By these last couple of turns my legs were feeling the tortoise-like pace, and a number of Voeckler-style deviations into the first couple of metres of the odd driveway and turning meant I could have another brief rest from the gradient proper. Over latter stretches, the signs turn up for the Itineraire Tour de France, counting the visitor down in single kilometres from 5km out. This is a help of sorts, but it’s also a little misleading for anyone rounding turn 1 expecting to find the finish close at hand. Turn 1 is followed by the 2km to go sign, and on a friday this means 2km which include the negotiation of the disrupted road routing by the village street market. Not the sort of confusion my mind needed to guide my struggling legs through by that stage in the proceedings.

The village, while it does go on a bit, also levels out a bit and I even briefly revisited a larger chainring before pulling round the roundabout to the final uphill drag past the road marking declaring SKODA SKODA SKODA to herald the finish line, where a cluster of people waited for their mates or simply enjoyed their legs having a brief rest. I settled for rolling around the car park, a variety of trackstands and freewheeling down the slope, the odd bit of backpedalling and some other stuff just to keep my legs moving. Whatever, it worked as I felt no real after-effects in my muscles.

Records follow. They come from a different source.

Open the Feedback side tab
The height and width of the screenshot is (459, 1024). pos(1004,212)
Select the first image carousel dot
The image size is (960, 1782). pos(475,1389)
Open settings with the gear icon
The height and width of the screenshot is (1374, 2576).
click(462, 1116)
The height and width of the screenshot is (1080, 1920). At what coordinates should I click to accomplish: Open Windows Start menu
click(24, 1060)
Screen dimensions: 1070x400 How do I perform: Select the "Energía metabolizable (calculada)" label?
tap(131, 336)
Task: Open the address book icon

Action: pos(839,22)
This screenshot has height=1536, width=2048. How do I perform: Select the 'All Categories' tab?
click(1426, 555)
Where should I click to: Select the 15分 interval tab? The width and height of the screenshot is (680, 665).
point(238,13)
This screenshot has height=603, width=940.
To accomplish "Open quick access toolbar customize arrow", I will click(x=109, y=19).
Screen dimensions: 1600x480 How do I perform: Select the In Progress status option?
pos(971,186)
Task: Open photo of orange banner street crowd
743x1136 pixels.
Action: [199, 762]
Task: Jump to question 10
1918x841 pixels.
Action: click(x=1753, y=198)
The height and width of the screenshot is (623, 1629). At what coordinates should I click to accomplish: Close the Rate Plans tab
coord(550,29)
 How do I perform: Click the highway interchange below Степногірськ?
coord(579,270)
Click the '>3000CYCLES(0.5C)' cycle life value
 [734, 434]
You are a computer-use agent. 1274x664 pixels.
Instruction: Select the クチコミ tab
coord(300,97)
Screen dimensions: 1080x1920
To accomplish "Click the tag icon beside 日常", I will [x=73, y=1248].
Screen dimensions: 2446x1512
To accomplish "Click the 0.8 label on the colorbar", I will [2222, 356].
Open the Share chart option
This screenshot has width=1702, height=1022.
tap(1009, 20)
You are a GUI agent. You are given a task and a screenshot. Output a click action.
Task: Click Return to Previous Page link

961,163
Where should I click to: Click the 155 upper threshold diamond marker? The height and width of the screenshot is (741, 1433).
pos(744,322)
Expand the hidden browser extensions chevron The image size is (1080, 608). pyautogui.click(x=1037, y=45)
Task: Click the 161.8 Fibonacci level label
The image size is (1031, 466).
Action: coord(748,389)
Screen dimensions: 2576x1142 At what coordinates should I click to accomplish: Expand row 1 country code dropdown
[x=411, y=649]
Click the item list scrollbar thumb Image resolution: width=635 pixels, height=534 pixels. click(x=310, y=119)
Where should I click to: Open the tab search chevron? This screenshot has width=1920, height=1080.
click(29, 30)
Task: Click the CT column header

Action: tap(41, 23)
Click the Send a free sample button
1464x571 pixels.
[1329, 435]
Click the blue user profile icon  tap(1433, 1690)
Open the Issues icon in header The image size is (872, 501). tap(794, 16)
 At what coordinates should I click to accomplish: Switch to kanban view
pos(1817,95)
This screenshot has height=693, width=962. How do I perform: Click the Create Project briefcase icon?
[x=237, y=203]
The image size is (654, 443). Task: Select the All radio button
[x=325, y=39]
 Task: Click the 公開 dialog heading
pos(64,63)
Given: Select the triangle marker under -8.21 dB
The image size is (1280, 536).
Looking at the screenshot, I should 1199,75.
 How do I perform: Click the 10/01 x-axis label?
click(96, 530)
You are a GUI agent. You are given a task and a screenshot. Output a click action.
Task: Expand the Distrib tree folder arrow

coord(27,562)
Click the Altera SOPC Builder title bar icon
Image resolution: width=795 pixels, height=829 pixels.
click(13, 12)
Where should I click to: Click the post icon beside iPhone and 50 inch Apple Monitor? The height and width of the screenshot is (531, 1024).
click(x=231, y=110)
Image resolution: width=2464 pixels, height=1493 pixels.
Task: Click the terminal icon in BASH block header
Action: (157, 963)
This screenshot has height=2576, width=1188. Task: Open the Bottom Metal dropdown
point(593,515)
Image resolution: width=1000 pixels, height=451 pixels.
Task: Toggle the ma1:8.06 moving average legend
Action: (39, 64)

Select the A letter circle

The 14km of the ascent took me 102 minutes, or about three times what the pros might expect to do it in on an especially good day. My trusty 30*25 gear kept me rolling nicely enough most of the way, barring occasional misguided bursts of optimism, and for all I’d had enough by the time I got towards the top, it wasn’t that horrific an experience for as long as I was happy to keep plodding. Indeed, I rather enjoyed turns 12 to 5 which was when I really started to believe I was going to make it without stopping.

And as to the difference a spring and summer of training makes? My mate beat me by about ten minutes, that’s all, so a five mile each way daily commute on a 40*16 singlespeed and general base fitness appears to be plenty, as long as you have a low enough gear you can keep spinning without actually grinding to a halt.

After a while at the top to rest a little, to nip over to the altiport to watch the helicopters take off over the cloud inversion in the valley below us and take in all the scenic sights, and it was time to go. Due to a combination of incompetence and indifference, I was riding without a computer on the bike, and while watching it struggle to show the high points of 5mph on the way up would have been potentially disheartening, it was undoubtedly good for my health and wellbeing that I was neither distracted by the numbers nor pushing my luck trying to hit an ever higher number on the way back down.

I know I was frequently well into the 30s mph, and I don’t really know I’d trust myself not to have tried to hit whatever I was actually doing plus a few more. I waved a couple of cars by and then chased them, preferring to have them where I could see them than wait for them to gamble on an overtake that might or might not be on. I followed a couple of cyclists round a couple of bends before pulling out to get past them where I felt it was safe to do so, and I made sure I got rid of most of my speed as I went into the bends, sometimes using the full width of the hairpin where it was clear.

And even with a relatively committed approach to the descent, I still took over twenty minutes to make it to the roundabout at the bottom of the hill, passing cyclist after cyclist on their own torturous rides up towards the summit. Twenty minutes of sheer delight, unmitigated pleasure and the joy of feeling the road dropping away under the bike. If a training-free idiot with a moderate sense of adventure and a healthy appreciation of Tour de France history can not just make it up Alpe d’Huez but enjoy the experience then I reckon almost anyone can. As for riding a hundred odd miles before it though, you can keep that, but given the chance I’d ride up it again any time and not just for the joy of the descent.

I really enjoyed the ride, but I’m in awe of people who can race up it, because I’m damn sure I couldn’t.